同性の目に怯えて失うもの

 『ラブホの上野さん 第2巻』の感想。サルの社会では、一番モテるのがボスザルで、その他のオスザルは、そのおこぼれにおずかるという仕組みらしい。上野さんいわく「人間も同じ」。そうだろうなーと思う。

 昔、スクールカースト上位の男子生徒がいて、性格はよくなかった。人を見下すし、相手によって態度を変える。それでも女子からの評判はよかったので、よくモテていたし、白状してしまえば、恋愛するなら彼がいいと私も思っていた。女の子に向かって「豚」とか言っちゃうような男子だったにも関わらず、である。自分がいじられて不愉快な思いをしたことだってあったけど、それでも彼には価値があった。だって、その男子と付き合えれば女子ヒエラルキーの頂点に立てるからだ。その立ち位置に目が眩んだが最後、性格なんか二の次である。

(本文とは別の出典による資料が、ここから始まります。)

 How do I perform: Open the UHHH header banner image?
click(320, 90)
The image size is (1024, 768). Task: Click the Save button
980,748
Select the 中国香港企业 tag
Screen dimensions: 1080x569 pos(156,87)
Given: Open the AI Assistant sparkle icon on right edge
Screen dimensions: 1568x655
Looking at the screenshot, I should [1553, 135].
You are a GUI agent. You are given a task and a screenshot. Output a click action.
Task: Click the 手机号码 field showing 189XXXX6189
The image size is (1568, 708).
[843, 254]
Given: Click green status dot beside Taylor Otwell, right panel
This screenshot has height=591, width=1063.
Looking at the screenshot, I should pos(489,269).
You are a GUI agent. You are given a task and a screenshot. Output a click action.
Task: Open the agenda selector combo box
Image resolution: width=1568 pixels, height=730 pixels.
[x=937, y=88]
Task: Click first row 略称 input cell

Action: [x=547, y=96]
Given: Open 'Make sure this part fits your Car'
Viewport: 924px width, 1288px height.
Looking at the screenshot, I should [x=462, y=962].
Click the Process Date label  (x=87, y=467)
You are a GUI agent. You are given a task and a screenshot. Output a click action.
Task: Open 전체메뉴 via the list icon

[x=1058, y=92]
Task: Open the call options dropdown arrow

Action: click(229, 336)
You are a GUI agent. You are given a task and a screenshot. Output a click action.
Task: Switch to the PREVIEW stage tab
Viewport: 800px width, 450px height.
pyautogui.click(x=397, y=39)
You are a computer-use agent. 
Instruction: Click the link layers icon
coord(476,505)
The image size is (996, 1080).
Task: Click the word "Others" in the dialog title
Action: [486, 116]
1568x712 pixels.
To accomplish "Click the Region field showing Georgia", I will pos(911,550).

 あれからだいぶ大人になって、単独行動が前よりも増えた結果、仲間内での争いに終始すると、結局人生を損することを学んだ。だって、単純にコスパ悪いもん。狭い世界で足の引っ張り合いをしていると、客を取り合う風俗嬢みたいな陰険な思考になってしまうじゃないか。ブランドのバッグをちらつかせてSNSにアップしてる予算と暇があったら、オーダーメイドの靴でも注文したほうが絶対にいい。30万かけて「金のかかる鼻持ちならない女」の称号を買うことない。

 あと、いい男はたいてい学校の外にいる。そういう人と一緒にいるほうが、周りの女子の羨望よりも、はるかに楽しいものをくれるよと、過去の自分に伝えたい。